Saturday, January 16, 2021

notes & things | 01/16/2021

Though today I woke up to dreary gray, last night as I was leaving the library at 5pm ,there was a sliver of twilight in the sky that signals, even though it is cold and snowed on an off in wet drippy flakes all day long, we are on the steady climb out from the deep well of  the solstice.  This morning I dreamed about taking a trip and missing my train and being caught up in the middle of a street riot all at once.  Also buying stale peach rings (which I don't even really like) in a gift shop and trying to mail out packages in the middle of civil unrest.  Various exes, my sister, and yes, even my mother populate these dreams or drift in an out, but they get weird this time of year. I am usually less anxious in January than I am in December, but the world is not helping me out this year in any way as there is much to be anxious about. 

I have these moments throughout the day that feel normal, but then am taken aback by absurdity of doing things like planning committee meetings and doing faculty presentations while the equivalent, I read in an article the other day, of several 747 jets of people are dying every day. Not in crashes, but in hospital beds in every corner of the country (let alone what is happening in the world outside the US.) Also, you know, the attempted overthrowing of the government and a sullen mad man at the helm for at least a few more days. I'm tired.  Tired of doing covid math and doomscrolling and tired of planning for worse case scenarios in every breath and just tired. 

It's not good for my health (mental or physical) and also for my creativity.  I read a lot, but sadly it's not fun stiff like poetry and novels and just endless NYT, CNN, and Atlantic Monthly articles on the putsch (a word I previously would not have had occasion to know), on hospitalization numbers, on the new strain concerns, on which mask is better, on mental health crises that will flourish in lockdown (which will, of course, never end, because people refuse to do it the right way or at all.)  I am okay with taking a step down, a step back from ordinary life to fight the virus and have been all along (I say this know that it's harder for extroverts I suppose.) but the thing that makes me feel angry and crazy is watching everyone ruining our chances of even making a dent in infections long enough to get the vaccines happening enough.  Becuase you're a selfish fuck,  because you can't stay away from restaurants and bars, or stop jetting off on vacations or throwing parties.  As all the memes say, it's like I'm a member of the worst group project ever with no end in sight.  

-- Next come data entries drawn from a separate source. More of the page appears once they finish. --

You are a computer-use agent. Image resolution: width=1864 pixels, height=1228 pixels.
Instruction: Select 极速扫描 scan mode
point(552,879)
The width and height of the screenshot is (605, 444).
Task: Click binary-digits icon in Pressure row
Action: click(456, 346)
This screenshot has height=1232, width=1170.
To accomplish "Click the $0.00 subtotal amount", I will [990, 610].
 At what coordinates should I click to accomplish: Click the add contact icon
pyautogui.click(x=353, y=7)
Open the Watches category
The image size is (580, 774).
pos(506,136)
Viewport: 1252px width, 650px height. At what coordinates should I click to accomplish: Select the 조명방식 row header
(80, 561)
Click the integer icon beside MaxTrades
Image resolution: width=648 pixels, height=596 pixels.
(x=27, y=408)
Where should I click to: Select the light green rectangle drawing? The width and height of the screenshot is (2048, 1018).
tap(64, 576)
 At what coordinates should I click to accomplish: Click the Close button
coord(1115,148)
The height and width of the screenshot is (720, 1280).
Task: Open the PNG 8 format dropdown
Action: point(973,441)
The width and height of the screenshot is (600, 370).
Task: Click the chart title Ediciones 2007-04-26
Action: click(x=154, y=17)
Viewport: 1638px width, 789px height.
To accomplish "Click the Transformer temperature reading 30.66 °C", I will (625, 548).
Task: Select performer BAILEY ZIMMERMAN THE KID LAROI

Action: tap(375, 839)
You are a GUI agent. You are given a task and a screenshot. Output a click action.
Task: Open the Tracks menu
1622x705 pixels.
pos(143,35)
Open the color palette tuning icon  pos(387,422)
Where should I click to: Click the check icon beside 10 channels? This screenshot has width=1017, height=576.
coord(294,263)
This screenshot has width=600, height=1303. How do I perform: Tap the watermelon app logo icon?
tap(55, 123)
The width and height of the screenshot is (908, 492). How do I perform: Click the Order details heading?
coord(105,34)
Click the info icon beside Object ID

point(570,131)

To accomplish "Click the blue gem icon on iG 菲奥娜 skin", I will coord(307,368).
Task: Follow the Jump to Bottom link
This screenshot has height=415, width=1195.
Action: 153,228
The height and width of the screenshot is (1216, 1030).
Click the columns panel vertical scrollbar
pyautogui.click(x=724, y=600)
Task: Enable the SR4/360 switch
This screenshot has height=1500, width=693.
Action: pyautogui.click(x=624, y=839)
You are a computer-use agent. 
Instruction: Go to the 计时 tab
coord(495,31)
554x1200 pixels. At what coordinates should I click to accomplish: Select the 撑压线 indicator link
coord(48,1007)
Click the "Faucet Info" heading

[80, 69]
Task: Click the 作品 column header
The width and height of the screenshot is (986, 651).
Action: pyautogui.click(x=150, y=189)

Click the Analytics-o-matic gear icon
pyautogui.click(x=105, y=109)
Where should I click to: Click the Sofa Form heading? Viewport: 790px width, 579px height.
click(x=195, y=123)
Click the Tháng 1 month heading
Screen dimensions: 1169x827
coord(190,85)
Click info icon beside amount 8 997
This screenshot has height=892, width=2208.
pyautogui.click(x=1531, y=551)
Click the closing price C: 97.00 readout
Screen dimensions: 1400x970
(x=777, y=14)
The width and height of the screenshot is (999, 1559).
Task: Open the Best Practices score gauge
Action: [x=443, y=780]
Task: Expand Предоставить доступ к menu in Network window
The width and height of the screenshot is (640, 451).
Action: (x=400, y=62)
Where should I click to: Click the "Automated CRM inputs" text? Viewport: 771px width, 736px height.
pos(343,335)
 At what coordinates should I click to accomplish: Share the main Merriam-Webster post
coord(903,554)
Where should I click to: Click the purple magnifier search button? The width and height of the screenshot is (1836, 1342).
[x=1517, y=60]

And really, my own sacrifices are small, but wear on me more as time goes on The things I miss mostly  inconsequential little things--wearing lipstick, thrifting, museum trips, going on movie dates slightly high. (or even sitting in a movie theatre alone where I can mix my junior mints in my popcorn like the freak I am.)  Or maybe more just being able to be freely and obliviously  in the world without listening for someone coughing or making sure they are not too close or don't have a mask on.  It eats up mental energy I used to use for daydreaming and project planning.  Why am I so tired all day when I've barely done much at all?